O atual vencedor de Sundance, candidatíssimo a entrar para a programação da Sessão da Tarde, é daqueles filmes para ver despretensiosamente e chorar sem ser de raiva ou frustração

por Henrique Nunes
Quando anunciou, em 2020, Minari como o grande vencedor, o júri do Festival de Sundance já havia dado sinais de que não queria mais ser o filho indie da grande indústria do cinema. Não que o belíssimo filme de Lee Isaac Chung, americano de pais coreanos, tenha nascido para ser um blockbuster. Mas é inegável que a obra, que também concorreu ao Oscar, fugia dos padrões do evento conhecido por privilegiar autores estreantes e roteiros, digamos, nada convencionais.
No ano seguinte — ou seja, neste interminável 2021 — veio a confirmação dessa tendência mais pop do festival ao dar o prêmio principal para CODA, outra história adocicada sobre relações familiares e que tem conseguido a proeza de cativar quase que de forma unânime tanto público quanto a crítica especializada — no Rotten Tomatoes a aprovação é de quase 100% para ambos.
Para entender tamanha aclamação é preciso, antes de tudo, deixar claro que não se trata de um roteiro original. Na verdade, CODA é um remake do filme francês A Família Bélier, lançado em 2014, e que também fez grande sucesso à época.
A adaptação americana, financiada pela Apple após pagamento de 25 milhões de dólares pelos direitos autorais, muda pouca coisa na história — a principal delas é trocar a profissão dos pais da protagonista. Eis o enredo: Ruby, de 17 anos, é a única pessoa que ouve em uma família de surdos. Ela, seu irmão e seu pai trabalhavam num barco de pesca, tudo vai bem, até ela se inscrever no coral da escola – para desespero de todos. Entre idas e vindas, ela terá de escolher entre a paixão pela música ou seguir como a “intérprete” da família.
Aqui um parêntese: se você conseguir encontrar A Família Bélier, vai sem medo; senão, siga o caminho mais fácil e fique com CODA. Como não vi o francês, obviamente me dedicarei à segunda opção. Não vou me preocupar com comparações, tampouco com quem acha injusto o sucesso da versão estadunidense.

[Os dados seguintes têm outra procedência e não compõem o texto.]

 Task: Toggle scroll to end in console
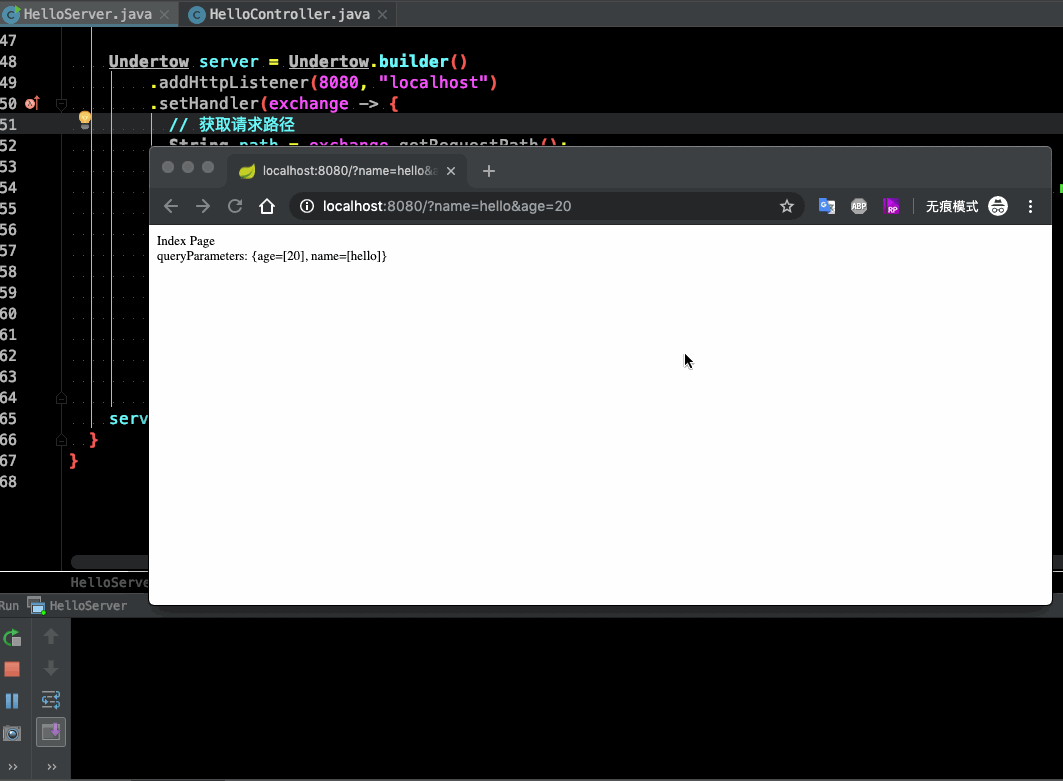51,732
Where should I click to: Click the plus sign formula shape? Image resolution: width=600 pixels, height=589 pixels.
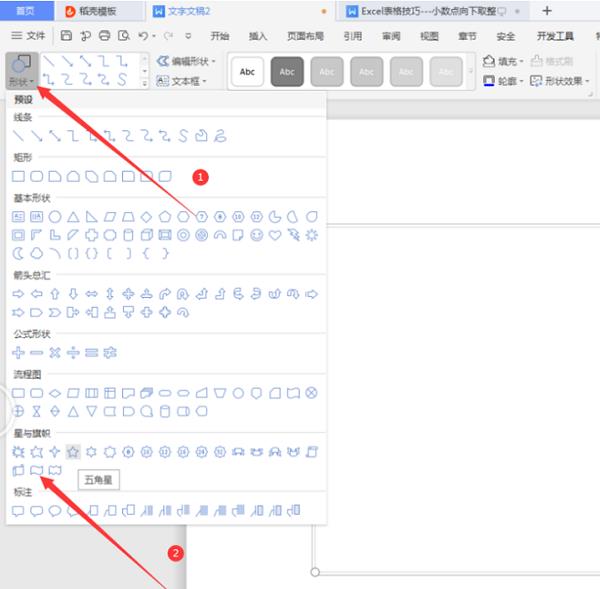tap(18, 352)
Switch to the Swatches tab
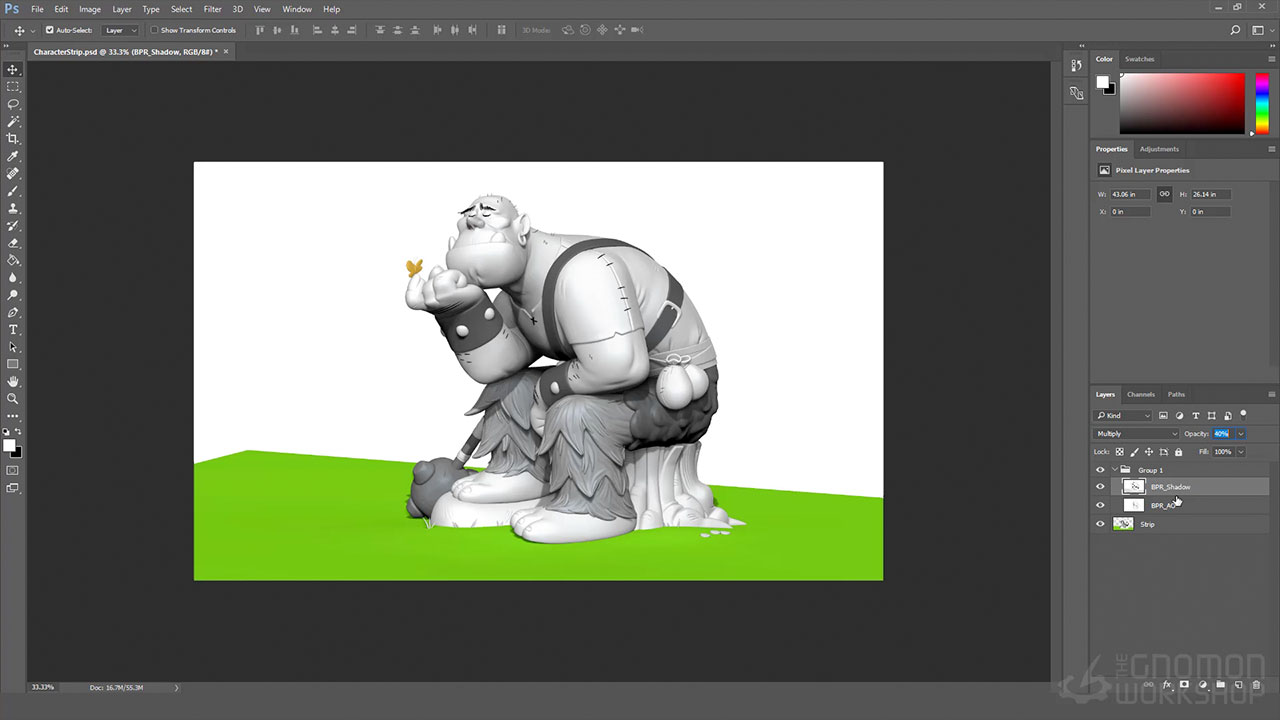The image size is (1280, 720). coord(1139,59)
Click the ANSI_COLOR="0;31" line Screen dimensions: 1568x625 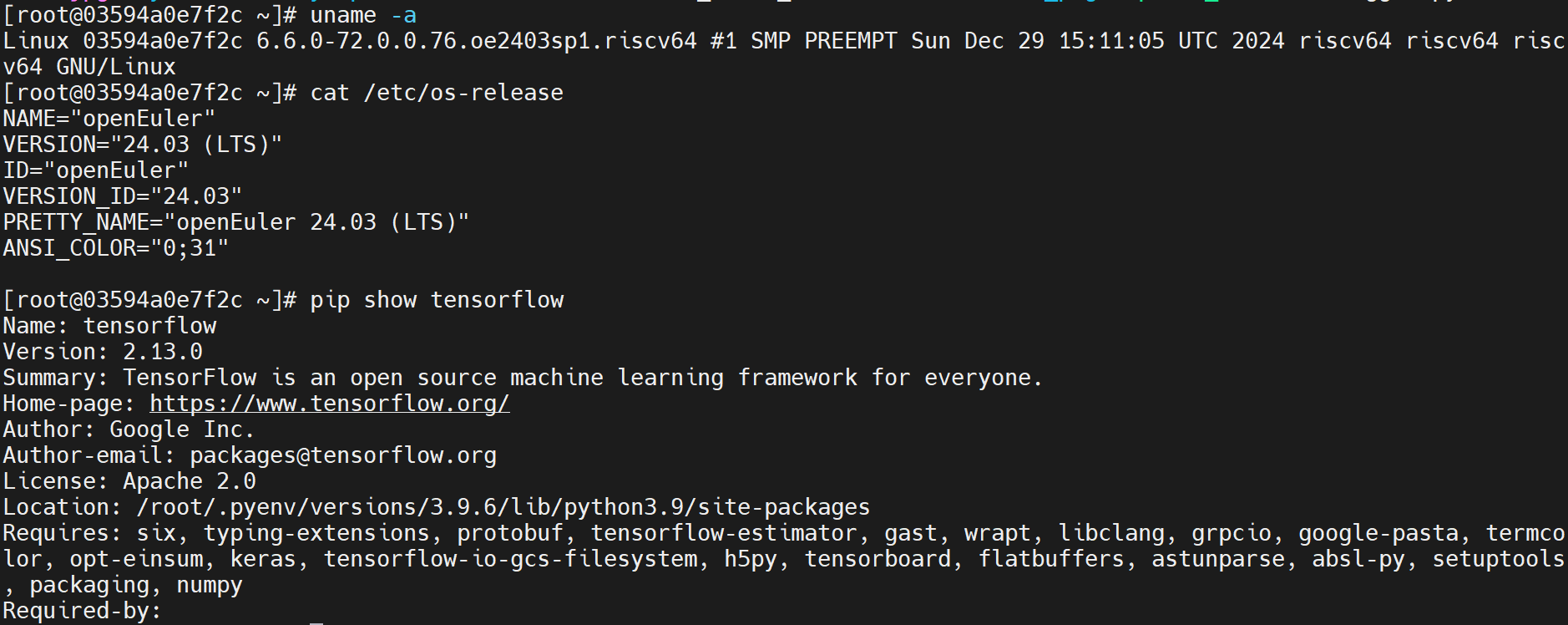pos(116,248)
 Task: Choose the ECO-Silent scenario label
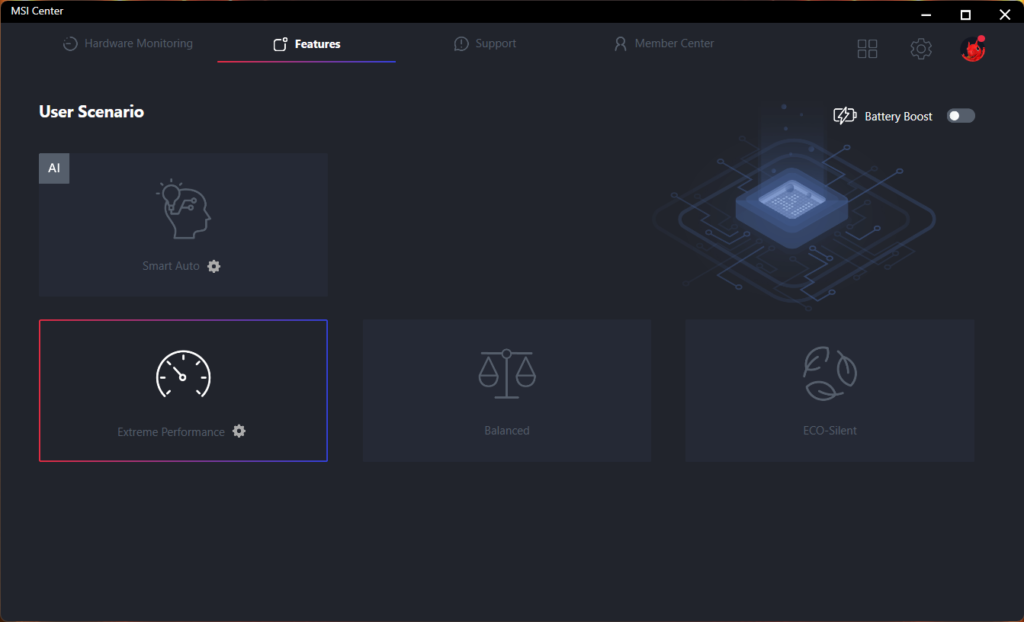(830, 431)
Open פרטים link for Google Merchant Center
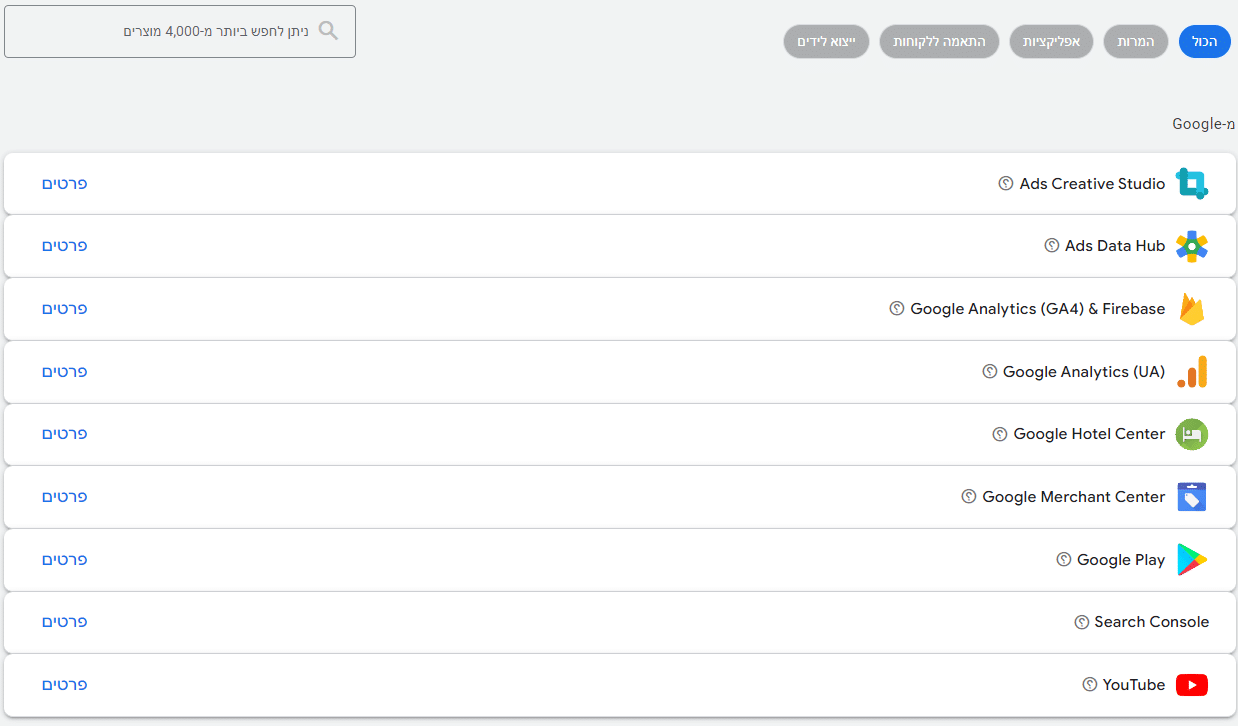 coord(65,497)
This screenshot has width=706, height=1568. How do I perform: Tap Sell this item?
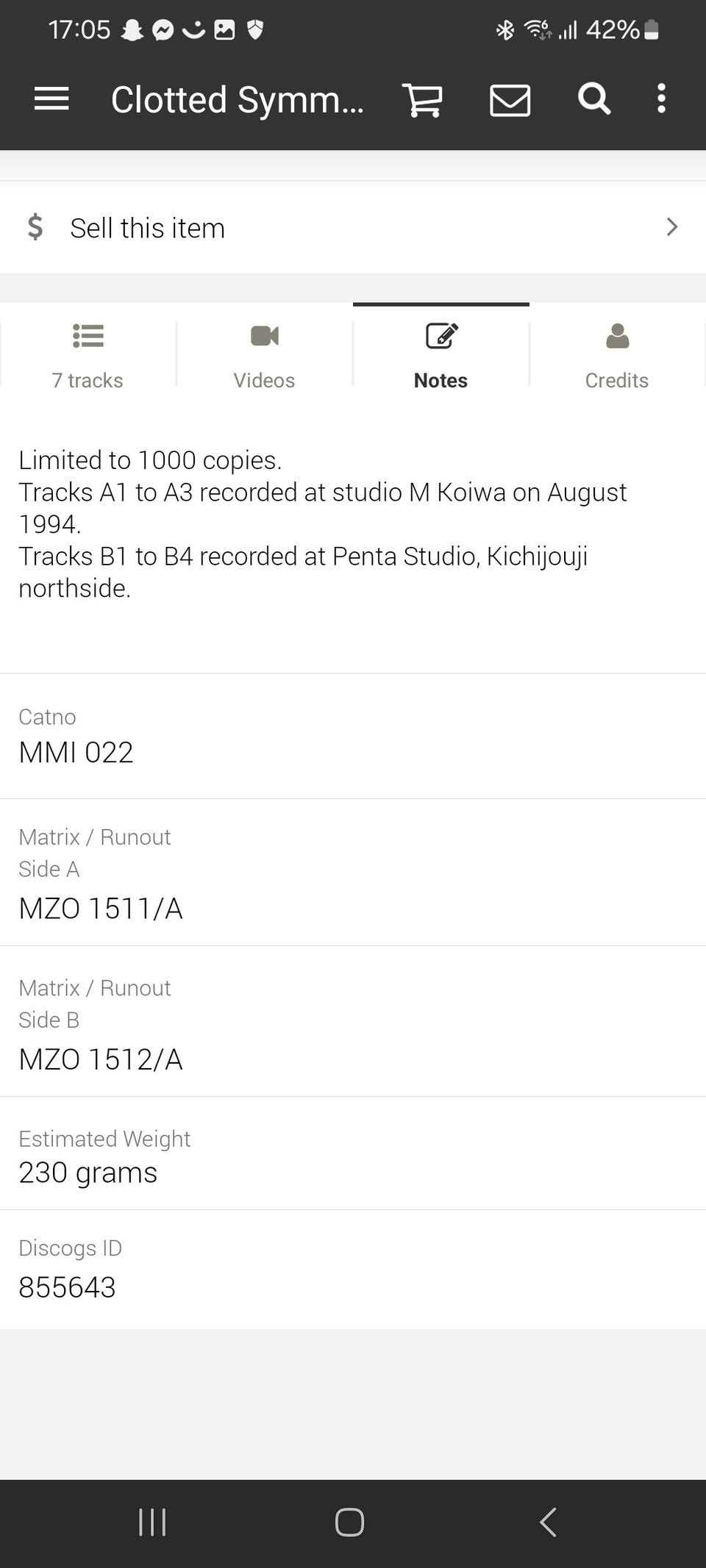pos(147,228)
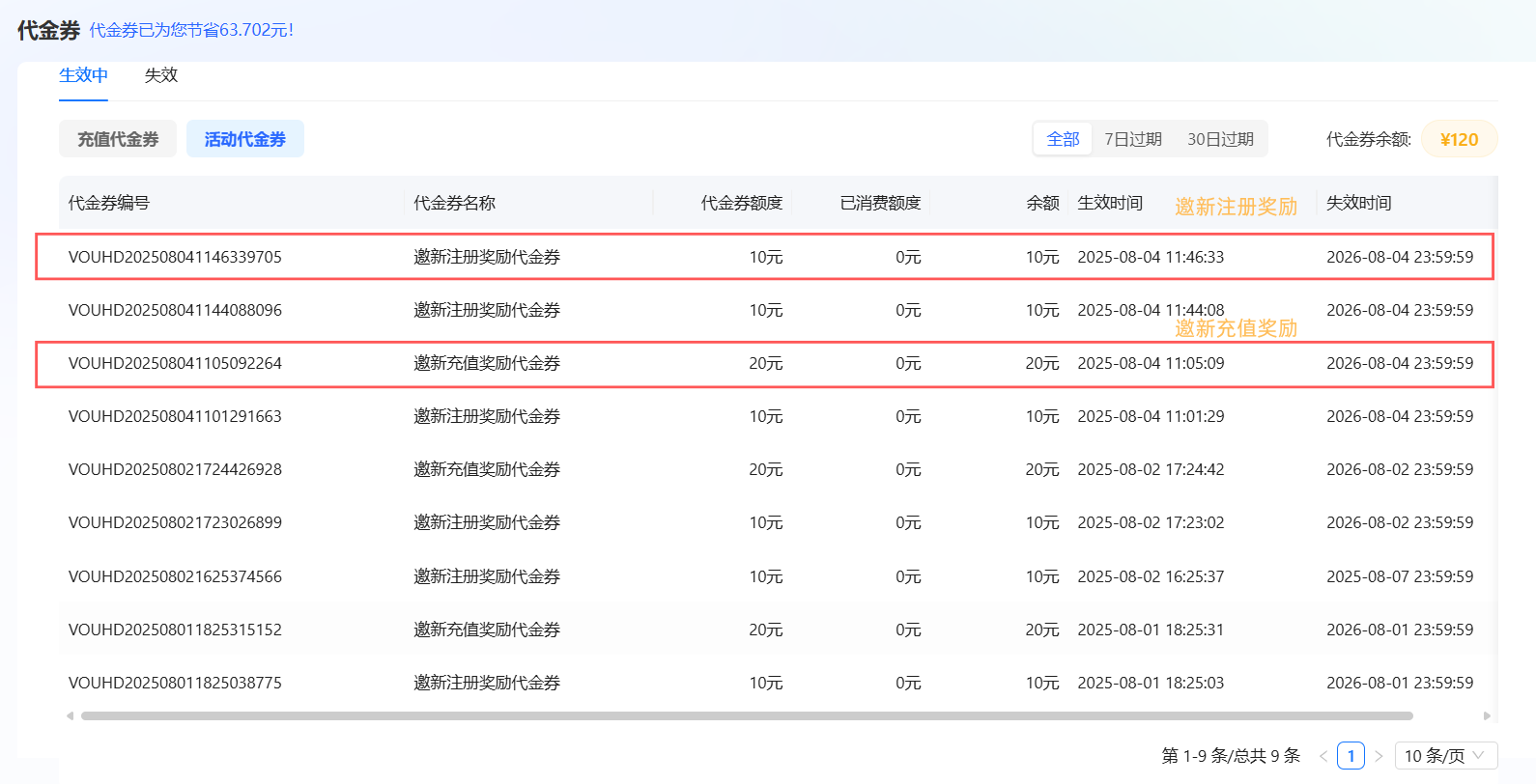Viewport: 1536px width, 784px height.
Task: Choose the 30日过期 filter option
Action: click(x=1220, y=139)
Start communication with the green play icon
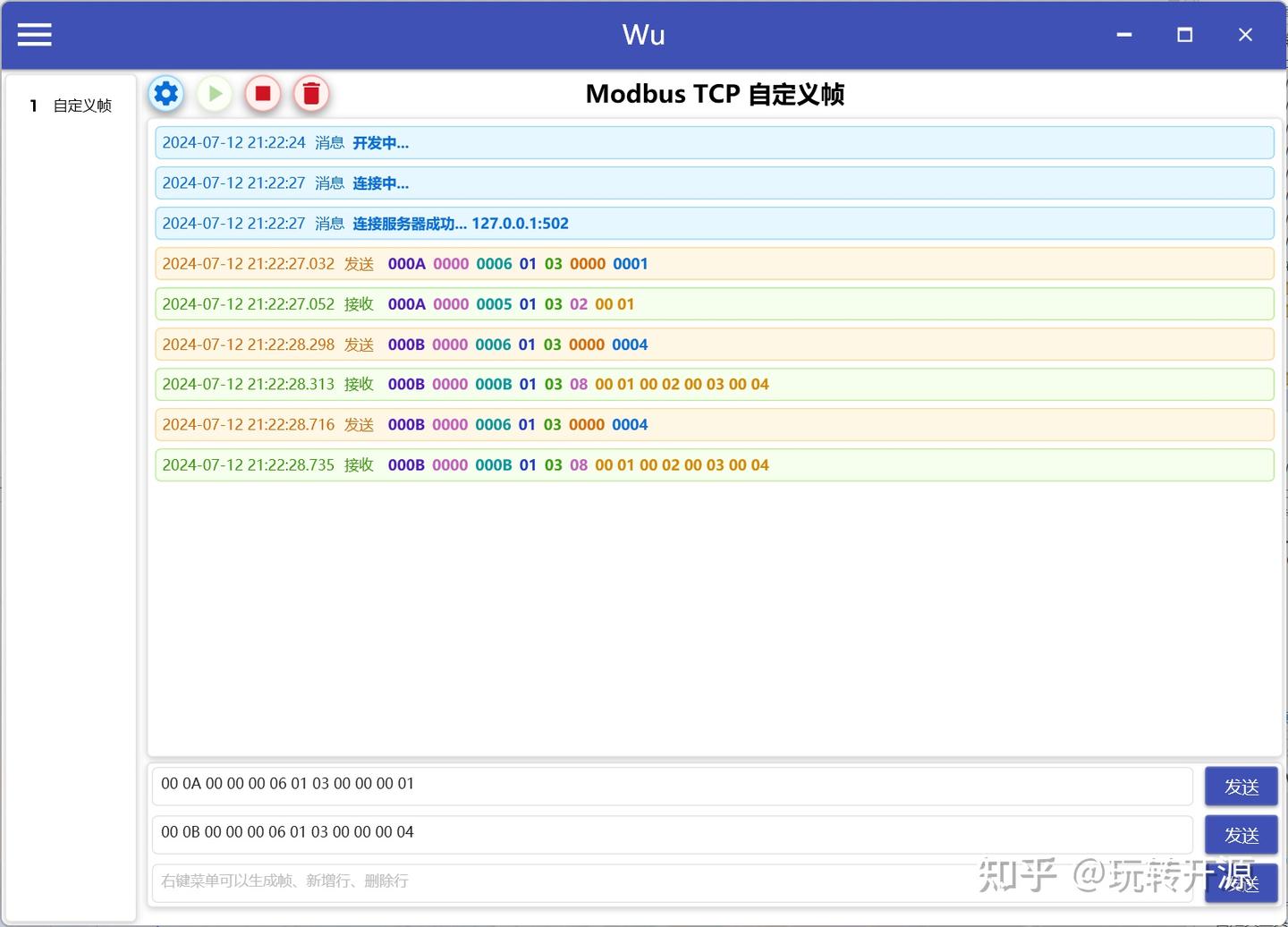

Voltemos ao tema principal desta coluna. A visibilidade dada a CODA após a conquista em Sundance talvez explique a euforia causada pelo filme mundo afora. Mas essa não é a razão principal. O que o transforma no mais bonito filme da temporada não é a originalidade da história, mas a maneira como ela é contada.
Com elenco cativante e afinadíssimo, destaque monumental à protagonista Emilia Jones, CODA trata de temas espinhosos com delicadeza, humor e uma jovialidade que o coloca no mesmo panteão do francês Os Intocáveis (cuja adaptação americana não chega aos pés) e o delicioso Extraordinário – talvez o filme que mais vi gente chorar dentro do cinema.
Note que não estamos na prateleira dos filmes de arte, dos achados cults apresentados em Sundance no passado, tampouco de alguma pedrada inusitada lançada pela produtora A24. CODA e os outros exemplos citados são dramédias despretensiosas, filmes feitos para sair do cinema, passar pelo streaming e partirem direto às sessões em família da TV aberta.
Mas não é exatamente isso que a gente precisa em momentos de tragédias ininterruptas? Não é esse o supérfluo necessário que tanto clamamos quando não aguentamos mais falar de política?
CODA é assim. Um combo de recursos batidos, mas que são utilizados de maneira tão certeira que, mesmo imaginando o que vai acontecer, não conseguimos segurar a emoção. E se você ainda quiser, poderá encontrar lições sobre autoestima, crítica ao vitimismo, belas passagens sobre inclusão sem moralismos e, sobretudo, uma visão otimista da vida — sem cair na famosa “cagação de regra”.
Em CODA, choramos livremente e, em cada lágrima, há também uma pequena dose de frescor e motivação para nos abstrair deste mundo carregado de tristezas. Desse clima pesado e tóxico que nos rodeia.
Que Sundance continue sendo mais lírico e menos pretensioso — sem nunca deixar de nos emocionar.